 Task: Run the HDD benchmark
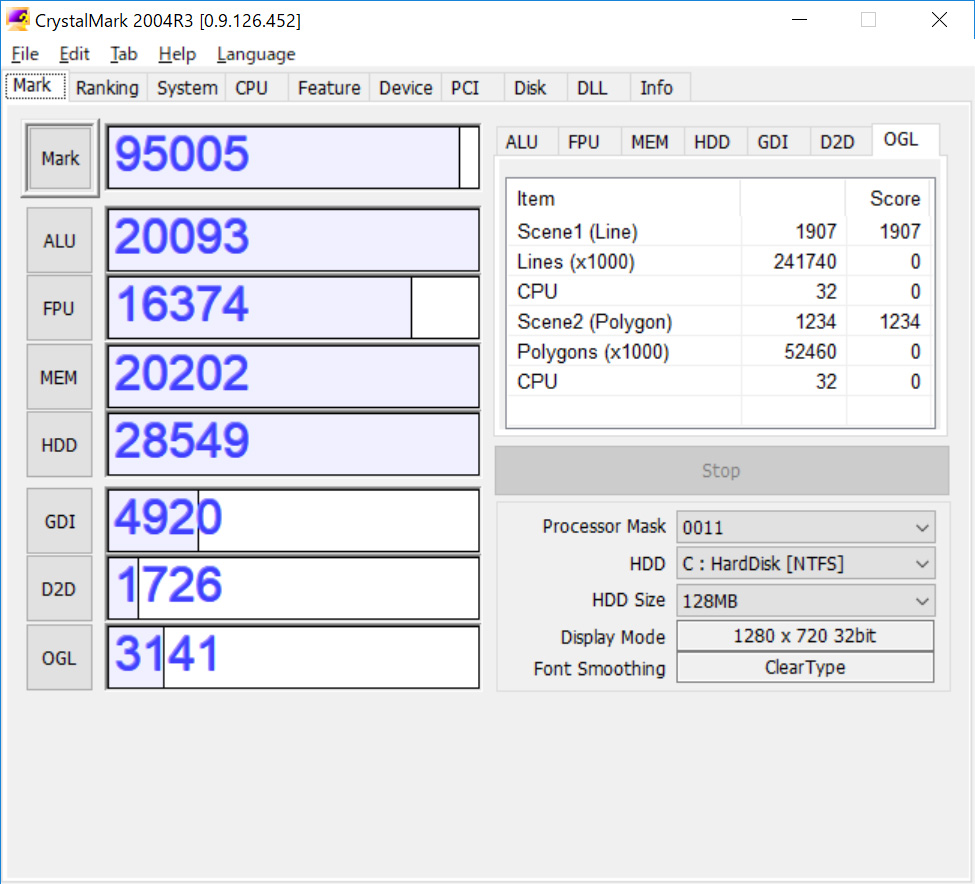point(58,444)
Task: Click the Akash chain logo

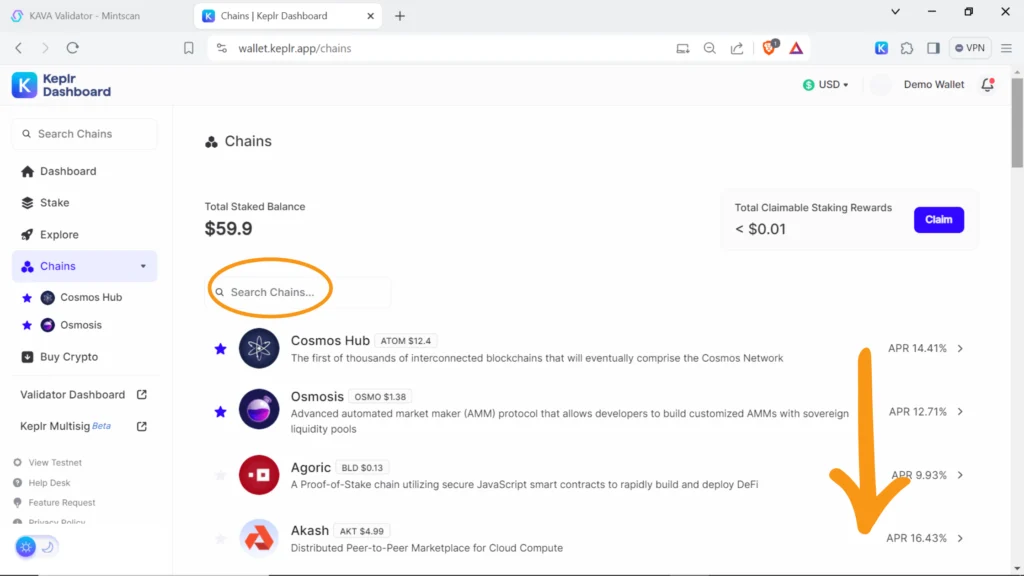Action: [259, 538]
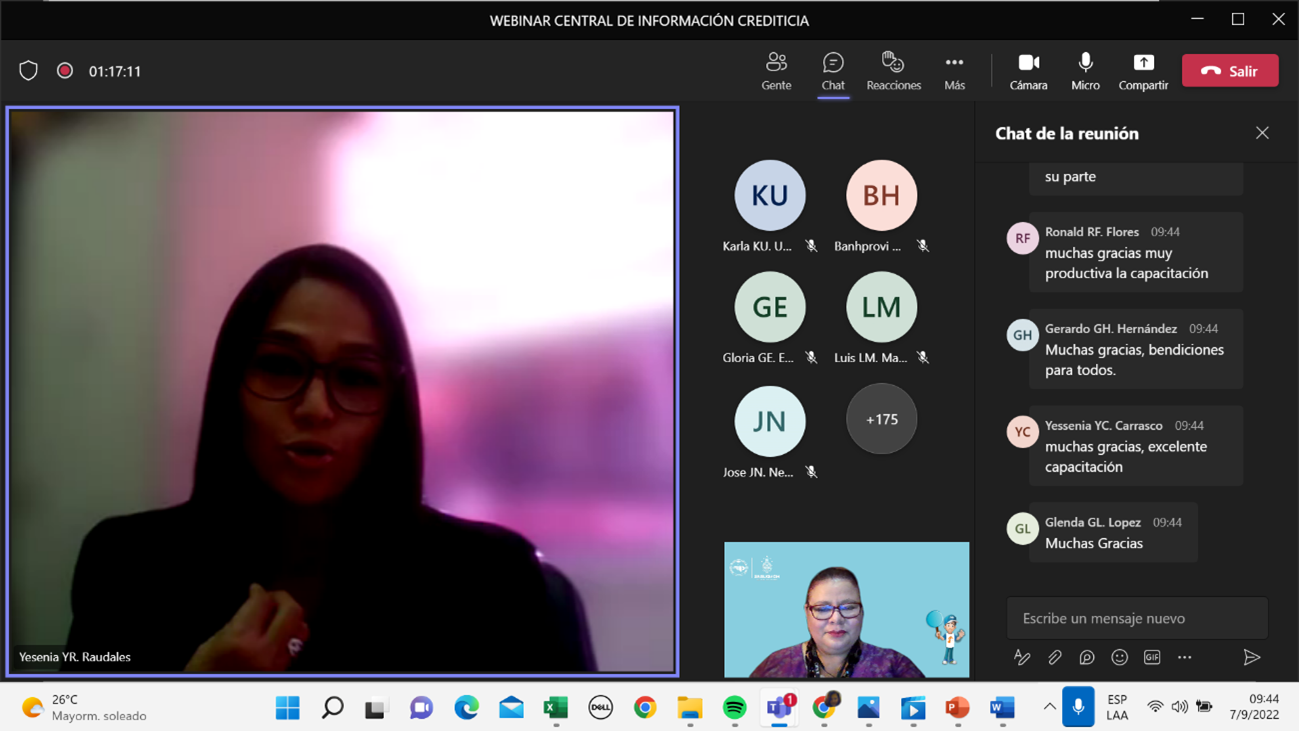Open text format options in chat
Viewport: 1299px width, 731px height.
point(1021,657)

··········

What is needed is the listing above, repeated verbatim, without its images.

## EXERCISE RESPONSE
 Task: Run the HDD benchmark
point(58,444)
Task: Click the Akash chain logo

Action: [259, 538]
Open text format options in chat
Viewport: 1299px width, 731px height.
point(1021,657)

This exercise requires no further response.